Born April 9: Charles Steinmetz

Apr 9, 2015, 1 AM

A 20¢ stamp issued in 1983 honors inventor and scientist Charles Steinmetz, who was born April 9, 1865.

Charles Proteus Steinmetz, born 150 years ago on April 9, 1865, was a prominent industrial scientist who made huge advances in the understanding and development of electrical engineering, the alternating current and high voltage power.

He was born Carl August Rudolph Steinmetz in the German kingdom of Prussia, in a region that is now part of Western Poland. While contending with physical challenges that included dwarfism and hunchback, he was a brilliant student of mathematics and chemistry at the University of Breslau. He left for Switzerland in 1888, studying at the Polytechnic in Zurich, and moved permanently to the United States the following year.
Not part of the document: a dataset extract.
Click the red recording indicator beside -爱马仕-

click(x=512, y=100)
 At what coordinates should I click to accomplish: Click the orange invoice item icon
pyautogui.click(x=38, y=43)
Steinmetz began working as a researcher at the Osterheld and Eickemeyer factory in Yonkers, N.Y. When the company was bought by General Electric in 1892 he became a chief consulting engineer for GE in Schenectady. He lobbied for the creation of a new research laboratory and conducted research in many areas, including hysterisis, described by the Schenectady Museum as "the power lost in an electrical system due to the nature of the conducting material."

Steinmetz was president of the American Institute of Electrical Engineers from 1901-02, and received the Elliott Cresson gold medal from the Franklin Institute.

A 20¢ Charles Steinmetz commemorative stamp was issued Sept. 21, 1983 (Scott 2055), part of a set of four stamps honoring American Inventors. The stamps were issued at the U.S. Patent and Trademark Office in Washington, D.C., which houses the National Inventors Hall of Fame.